Он открывал — иначе быть не могло, — что должность всесоюзного министра способствовала его более широкому собственному взгляду на вещи. Теперь он больше заботился не только о нынешнем плане, но и о будущем хлопководства. Отсюда возникала все та же основополагающая мысль: судьба советского «белого золота» зависит от механизации. Никаких рук, самых трудолюбивых, не хватит для того, чтобы обработать (и не единожды!) хлопчатник на новых тысячах гектаров, а главное — чтобы собрать по граммам миллионы тонн.
Заводы в Ташкенте и Чирчике уже выпускали усовершенствованные культиваторы и сеялки. В старинном русском городе Владимире делали тракторы специальной модификации, предназначенные для хлопковых полей. Решали вопрос о создании тракторного завода в Узбекистане. Весь комплекс машин, включая самую сложную — хлопкоуборочную, выстраивался в разумном законченном, порядке. Чтобы увидеть этот ряд, Юсупову не нужно было отправляться на полигоны. Мысленным взором видел он и машины и поля — геометрически правильные прямоугольники, идеально ровные плоскости, изборожденные длинными, сходящимися у горизонта в пучок, словно лучи в фокусе линзы, зелеными рядками с голубоватыми арыками между ними. И снова приходил к тому же — какой все-таки ширины должны быть междурядья? Его вернейшая опора — специалисты разошлись во мнениях. Его попытались убедить: рассматривайте сужение междурядий как меру временную, как тактический шаг, но он не мог, и должность союзного министра укрепляла его в этом, не быть стратегом. При взгляде же с командного пункта становились очевидными многие вещи, не то что не замечаемые, попросту игнорируемые людьми, для которых сегодняшний центнер хлопка значил больше, чем будущая тонна. Хотя бы то, что придется выпускать всю новую технику, хлопкоуборочные машины тоже, с узкими осями, а потом, когда жизнь неизбежно вынудит вернуться от 60 и даже от 45 сантиметров (кое-кто предлагал и такое) к междурядьям шириной в 90 сантиметром и даже 1 метр 20 сантиметров, переделывать весь огромный машинный парк.

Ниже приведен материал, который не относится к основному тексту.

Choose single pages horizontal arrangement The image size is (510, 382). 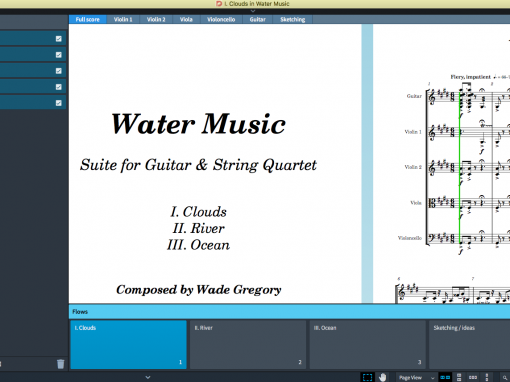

Он всегда был приверженцем больших масштабов; не вдаваясь в теорию, интуитивно ощущал, что размах — черта, органически присущая социализму. Относилось это ко всему, к хлопководству в том числе. Не случайно же первый документ общего характера, принятый Совмином СССР по представлению руководимого Юсуповым министерства, был посвящен переходу на новую систему орошения. Дело в том, что все еще сохранялась унаследованная от былых времен практика, когда поливные участки были малы по размеру, а это вынуждало создавать густую сеть оросительных каналов (не арыков, питающих грядки, а тех, общих для всего поля каналов, из которых вода поступает в междурядья). Приводило это к большим потерям поливных земель, расположенных вдоль оросительных каналов и потому не занимаемых хлопчатником, а главное — препятствовало внедрению техники. Были и иные обстоятельства, может, не столь значительные с точки зрения экономики, но издавна раздражавшие Юсупова, и не одного его, конечно. Он не мог видеть заросли сорняков, порой скрывавшие под собой узкий канал-ороситель; мерзкую тину, которая в мгновение ока образовывалась, едва прекращался ток воды; обрадованные пауки тут же перекидывали с одного неровного обрывистого бережка на другой свои серые липкие сети. Колхозники то и дело отвлекались от необходимейшей работы на полях и чистили оросители. Знал Юсупов и о том, что влага впитывается в стенки многочисленных этих каналов, уходит под землю, сливается там с грунтовыми водами, которые губят культурную почву.